Inisiatif ini diumumkan pada Jumat lalu oleh Tools for Humanity, startup biometrik yang dikembangkan Altman. Meskipun tujuannya untuk mengatasi masalah akun palsu dan penipuan di platform kencan, metode ini menuai banyak pertanyaan terkait privasi dan etika penggunaan data biometrik.

Menurut Altman, dalam waktu dekat, lebih banyak konten yang dihasilkan AI daripada manusia. Ia menekankan pentingnya membedakan keduanya demi masa depan digital yang lebih aman. “Saya tidak takut dengan masa depan asalkan kita bisa membedakan antara manusia dan AI,” ujarnya dalam acara yang diliput BBC.

Iming-iming Hadiah untuk Pengguna

Sebagai insentif, Tinder menawarkan lima kali “boost” kepada pengguna yang menyelesaikan pemindaian iris dan mendapatkan World ID. Boost ini meningkatkan visibilitas profil pengguna selama 30 menit, biasanya berharga hingga $10 per penggunaan.
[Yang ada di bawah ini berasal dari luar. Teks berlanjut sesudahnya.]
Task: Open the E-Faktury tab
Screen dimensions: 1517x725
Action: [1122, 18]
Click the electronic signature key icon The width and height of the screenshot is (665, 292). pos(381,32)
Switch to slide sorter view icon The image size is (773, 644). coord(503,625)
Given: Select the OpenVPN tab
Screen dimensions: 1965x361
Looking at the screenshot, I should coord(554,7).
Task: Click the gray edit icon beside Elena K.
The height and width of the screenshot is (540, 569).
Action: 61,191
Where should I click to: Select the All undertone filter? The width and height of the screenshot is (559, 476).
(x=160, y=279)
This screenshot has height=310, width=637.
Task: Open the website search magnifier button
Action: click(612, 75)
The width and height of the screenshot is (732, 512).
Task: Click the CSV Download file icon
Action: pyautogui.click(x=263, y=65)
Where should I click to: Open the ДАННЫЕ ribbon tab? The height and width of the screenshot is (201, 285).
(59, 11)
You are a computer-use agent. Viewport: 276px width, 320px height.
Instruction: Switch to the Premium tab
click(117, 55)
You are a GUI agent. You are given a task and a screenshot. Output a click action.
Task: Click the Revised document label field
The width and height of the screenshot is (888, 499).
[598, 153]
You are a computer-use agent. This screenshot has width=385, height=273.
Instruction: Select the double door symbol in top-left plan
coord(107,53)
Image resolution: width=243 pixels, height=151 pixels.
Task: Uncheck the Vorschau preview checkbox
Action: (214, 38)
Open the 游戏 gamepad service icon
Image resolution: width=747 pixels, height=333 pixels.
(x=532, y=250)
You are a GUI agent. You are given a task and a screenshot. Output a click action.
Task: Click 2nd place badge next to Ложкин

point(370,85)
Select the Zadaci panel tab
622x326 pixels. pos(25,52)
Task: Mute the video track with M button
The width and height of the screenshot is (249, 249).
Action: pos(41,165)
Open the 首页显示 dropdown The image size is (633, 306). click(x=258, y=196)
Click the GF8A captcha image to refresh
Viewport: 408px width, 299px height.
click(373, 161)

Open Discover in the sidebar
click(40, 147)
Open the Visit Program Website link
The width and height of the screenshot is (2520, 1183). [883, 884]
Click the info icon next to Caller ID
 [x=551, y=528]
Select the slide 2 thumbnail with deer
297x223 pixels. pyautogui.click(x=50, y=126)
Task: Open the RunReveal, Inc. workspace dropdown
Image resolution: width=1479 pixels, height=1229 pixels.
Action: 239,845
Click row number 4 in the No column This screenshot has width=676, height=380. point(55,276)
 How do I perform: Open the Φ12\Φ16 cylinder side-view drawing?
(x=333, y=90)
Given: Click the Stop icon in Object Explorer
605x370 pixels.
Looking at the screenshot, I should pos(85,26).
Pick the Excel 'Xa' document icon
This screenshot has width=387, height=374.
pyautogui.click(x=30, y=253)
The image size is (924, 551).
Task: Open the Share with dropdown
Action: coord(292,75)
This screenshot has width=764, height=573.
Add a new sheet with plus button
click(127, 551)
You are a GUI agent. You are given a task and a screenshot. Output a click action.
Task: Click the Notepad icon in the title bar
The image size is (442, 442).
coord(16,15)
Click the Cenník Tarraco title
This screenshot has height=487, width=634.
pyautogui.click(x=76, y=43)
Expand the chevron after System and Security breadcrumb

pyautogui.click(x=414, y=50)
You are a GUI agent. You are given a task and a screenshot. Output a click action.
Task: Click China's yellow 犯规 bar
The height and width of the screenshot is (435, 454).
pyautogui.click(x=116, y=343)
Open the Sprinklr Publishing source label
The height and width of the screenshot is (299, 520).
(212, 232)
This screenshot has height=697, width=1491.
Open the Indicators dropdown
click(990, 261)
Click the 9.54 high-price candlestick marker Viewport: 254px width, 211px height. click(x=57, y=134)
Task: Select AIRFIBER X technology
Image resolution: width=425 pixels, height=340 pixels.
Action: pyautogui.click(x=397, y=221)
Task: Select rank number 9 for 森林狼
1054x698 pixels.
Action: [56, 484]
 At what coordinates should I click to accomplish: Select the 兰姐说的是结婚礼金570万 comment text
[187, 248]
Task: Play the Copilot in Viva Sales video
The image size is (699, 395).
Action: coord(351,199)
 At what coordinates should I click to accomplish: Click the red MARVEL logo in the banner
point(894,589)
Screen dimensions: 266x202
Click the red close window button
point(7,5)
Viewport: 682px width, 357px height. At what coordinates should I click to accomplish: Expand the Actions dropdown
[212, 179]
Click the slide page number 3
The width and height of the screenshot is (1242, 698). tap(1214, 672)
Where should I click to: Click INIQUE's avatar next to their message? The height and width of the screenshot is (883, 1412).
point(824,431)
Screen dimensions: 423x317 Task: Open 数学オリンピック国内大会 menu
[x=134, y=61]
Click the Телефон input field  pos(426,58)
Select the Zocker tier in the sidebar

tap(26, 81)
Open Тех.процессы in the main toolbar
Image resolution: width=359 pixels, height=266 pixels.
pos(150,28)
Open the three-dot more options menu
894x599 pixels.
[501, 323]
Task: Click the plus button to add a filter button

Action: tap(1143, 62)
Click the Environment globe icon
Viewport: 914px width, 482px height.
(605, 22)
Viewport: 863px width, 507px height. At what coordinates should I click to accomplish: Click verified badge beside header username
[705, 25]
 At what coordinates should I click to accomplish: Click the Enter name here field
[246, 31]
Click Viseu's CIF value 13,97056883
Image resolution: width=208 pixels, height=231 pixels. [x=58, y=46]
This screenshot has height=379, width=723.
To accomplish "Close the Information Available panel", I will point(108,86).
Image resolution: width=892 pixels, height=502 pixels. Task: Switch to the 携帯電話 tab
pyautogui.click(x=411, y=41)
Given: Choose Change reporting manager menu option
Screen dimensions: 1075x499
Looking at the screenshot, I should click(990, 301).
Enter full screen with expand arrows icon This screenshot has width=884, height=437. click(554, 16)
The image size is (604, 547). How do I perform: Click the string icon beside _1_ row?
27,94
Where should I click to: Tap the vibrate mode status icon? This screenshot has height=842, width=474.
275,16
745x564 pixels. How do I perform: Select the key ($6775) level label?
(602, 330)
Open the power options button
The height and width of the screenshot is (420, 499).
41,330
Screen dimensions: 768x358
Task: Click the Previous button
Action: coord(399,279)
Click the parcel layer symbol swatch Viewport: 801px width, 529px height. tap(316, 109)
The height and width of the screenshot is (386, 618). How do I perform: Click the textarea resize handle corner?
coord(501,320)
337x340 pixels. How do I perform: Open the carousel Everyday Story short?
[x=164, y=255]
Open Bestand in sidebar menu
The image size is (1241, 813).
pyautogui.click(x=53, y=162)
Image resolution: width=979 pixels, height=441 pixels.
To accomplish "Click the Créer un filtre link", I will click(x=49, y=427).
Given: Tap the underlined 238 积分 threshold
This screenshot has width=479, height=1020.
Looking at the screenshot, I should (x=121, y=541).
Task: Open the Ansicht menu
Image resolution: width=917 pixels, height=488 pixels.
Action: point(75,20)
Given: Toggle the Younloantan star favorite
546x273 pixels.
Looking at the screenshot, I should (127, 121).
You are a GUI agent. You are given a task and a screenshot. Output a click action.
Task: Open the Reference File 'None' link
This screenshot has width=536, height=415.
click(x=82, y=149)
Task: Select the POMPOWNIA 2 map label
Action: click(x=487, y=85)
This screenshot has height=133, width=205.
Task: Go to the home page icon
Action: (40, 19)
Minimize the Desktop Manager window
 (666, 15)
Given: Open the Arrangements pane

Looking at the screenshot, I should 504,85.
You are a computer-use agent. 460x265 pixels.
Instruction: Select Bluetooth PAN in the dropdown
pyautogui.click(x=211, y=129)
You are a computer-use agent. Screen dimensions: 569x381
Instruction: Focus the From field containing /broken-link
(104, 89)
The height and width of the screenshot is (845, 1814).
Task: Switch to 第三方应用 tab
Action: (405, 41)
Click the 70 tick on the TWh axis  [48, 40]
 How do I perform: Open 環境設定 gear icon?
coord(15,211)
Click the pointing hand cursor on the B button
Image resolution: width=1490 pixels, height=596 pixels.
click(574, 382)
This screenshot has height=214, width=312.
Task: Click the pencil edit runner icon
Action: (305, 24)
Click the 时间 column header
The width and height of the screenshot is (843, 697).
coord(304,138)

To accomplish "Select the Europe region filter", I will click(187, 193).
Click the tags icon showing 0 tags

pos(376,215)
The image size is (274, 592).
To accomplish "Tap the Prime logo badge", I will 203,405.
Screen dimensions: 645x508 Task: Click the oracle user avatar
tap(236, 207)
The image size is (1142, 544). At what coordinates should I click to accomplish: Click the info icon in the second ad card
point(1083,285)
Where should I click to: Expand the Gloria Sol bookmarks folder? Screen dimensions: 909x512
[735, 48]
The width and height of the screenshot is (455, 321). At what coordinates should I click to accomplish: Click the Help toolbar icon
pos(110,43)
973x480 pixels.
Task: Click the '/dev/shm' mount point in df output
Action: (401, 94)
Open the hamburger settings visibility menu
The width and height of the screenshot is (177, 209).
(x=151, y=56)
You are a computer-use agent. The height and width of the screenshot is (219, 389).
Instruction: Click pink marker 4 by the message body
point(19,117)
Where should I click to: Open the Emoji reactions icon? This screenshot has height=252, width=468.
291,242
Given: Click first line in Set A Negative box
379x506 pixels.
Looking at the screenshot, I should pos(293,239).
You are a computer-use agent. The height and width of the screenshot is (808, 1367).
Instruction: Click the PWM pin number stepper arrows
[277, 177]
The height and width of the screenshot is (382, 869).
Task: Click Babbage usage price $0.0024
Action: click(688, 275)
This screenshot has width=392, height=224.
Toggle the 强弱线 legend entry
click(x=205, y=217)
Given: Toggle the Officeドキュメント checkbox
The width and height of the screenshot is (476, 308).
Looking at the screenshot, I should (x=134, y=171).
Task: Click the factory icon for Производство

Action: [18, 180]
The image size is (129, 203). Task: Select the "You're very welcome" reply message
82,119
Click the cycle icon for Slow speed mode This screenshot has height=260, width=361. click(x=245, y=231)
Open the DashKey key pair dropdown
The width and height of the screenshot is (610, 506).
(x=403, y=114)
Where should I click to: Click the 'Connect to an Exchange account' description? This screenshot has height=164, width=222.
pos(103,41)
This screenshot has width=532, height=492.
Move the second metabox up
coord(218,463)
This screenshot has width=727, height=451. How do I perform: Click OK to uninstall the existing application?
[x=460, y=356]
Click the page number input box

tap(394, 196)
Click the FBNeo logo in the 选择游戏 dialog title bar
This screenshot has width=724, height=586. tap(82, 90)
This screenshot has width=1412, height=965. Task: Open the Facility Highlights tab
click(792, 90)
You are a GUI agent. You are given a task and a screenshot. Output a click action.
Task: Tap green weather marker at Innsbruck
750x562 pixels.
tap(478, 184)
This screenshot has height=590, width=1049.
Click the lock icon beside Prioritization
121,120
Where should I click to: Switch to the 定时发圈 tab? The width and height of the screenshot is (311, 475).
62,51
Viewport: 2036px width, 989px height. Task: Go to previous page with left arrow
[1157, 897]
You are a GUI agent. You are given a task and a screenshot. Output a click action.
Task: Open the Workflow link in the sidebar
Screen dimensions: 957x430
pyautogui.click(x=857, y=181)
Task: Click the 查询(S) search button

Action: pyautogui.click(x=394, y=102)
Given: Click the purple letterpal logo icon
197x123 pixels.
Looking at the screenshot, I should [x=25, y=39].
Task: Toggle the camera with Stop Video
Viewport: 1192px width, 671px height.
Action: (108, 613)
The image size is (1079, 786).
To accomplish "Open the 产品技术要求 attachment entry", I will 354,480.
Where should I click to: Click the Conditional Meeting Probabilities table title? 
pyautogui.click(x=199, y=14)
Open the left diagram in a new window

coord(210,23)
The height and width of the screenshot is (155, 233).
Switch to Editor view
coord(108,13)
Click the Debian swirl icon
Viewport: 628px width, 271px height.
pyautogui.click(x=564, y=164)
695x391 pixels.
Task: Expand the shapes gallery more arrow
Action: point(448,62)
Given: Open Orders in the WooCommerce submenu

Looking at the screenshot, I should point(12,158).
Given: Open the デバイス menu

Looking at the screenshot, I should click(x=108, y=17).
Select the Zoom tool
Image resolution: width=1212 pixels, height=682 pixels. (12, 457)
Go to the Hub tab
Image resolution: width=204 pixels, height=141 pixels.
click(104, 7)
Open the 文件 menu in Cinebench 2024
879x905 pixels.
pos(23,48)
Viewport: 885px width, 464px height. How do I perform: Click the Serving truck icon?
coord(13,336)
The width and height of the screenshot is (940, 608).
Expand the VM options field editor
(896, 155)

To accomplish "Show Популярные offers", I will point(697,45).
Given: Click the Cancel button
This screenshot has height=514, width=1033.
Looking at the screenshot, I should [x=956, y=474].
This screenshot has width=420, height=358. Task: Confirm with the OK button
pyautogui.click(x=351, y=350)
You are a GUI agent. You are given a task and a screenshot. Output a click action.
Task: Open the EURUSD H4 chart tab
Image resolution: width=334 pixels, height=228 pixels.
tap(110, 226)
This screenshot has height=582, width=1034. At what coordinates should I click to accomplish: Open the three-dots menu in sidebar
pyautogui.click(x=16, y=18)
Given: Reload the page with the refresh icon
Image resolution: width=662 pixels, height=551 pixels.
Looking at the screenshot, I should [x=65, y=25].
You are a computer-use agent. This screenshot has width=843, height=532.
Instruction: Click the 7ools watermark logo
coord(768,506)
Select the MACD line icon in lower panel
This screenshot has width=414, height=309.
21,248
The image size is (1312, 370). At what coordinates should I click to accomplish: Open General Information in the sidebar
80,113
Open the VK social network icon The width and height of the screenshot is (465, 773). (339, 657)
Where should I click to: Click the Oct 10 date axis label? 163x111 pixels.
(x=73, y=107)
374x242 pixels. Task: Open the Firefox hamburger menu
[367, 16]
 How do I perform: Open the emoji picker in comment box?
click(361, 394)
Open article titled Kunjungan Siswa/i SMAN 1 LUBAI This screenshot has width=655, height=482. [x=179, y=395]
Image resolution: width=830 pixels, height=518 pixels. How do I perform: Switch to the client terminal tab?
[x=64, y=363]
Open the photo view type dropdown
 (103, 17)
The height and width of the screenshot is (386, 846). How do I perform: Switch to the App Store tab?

Namun, apakah hadiah ini cukup untuk menarik minat pengguna?

Sejarah Kontroversial Worldcoin

Worldcoin awalnya diluncurkan sebagai proyek kripto yang menawarkan token WLD sebagai imbalan atas pemindaian iris. Namun, nilai token tersebut kini hanya senilai 25 sen, jauh dari harga awal $7,50 saat diluncurkan. Selain itu, investigasi MIT Technology Review menemukan bahwa Worldcoin menggunakan praktik predatorik dengan menargetkan pekerja di negara-negara miskin untuk mendapatkan data biometrik mereka.

Sejumlah pemerintah telah mengambil tindakan tegas. Uni Eropa memerintahkan Worldcoin untuk menghapus semua data pemindaian iris warga negaranya. Di Kenya, pemerintah sempat menangguhkan operasinya pada 2023, sementara regulator data Inggris menyatakan akan menyelidiki praktiknya.

Apakah Tinder Membutuhkan Worldcoin atau Sebaliknya?

Dengan segala kontroversi yang menyertainya, kolaborasi Tinder dengan Worldcoin terlihat sebagai langkah berisiko. Saat ini, Worldcoin mengklaim telah memiliki 18 juta pengguna yang telah melakukan pemindaian iris. Mereka berharap dapat meningkatkan angka tersebut dengan memanfaatkan basis pengguna Tinder yang mencapai 50 juta pengguna aktif per minggu.

Namun, apakah pengguna Tinder bersedia menyerahkan data sensitif seperti iris mata demi verifikasi akun? Pertanyaan tentang keamanan dan privasi data tetap menjadi isu utama yang perlu dipertimbangkan.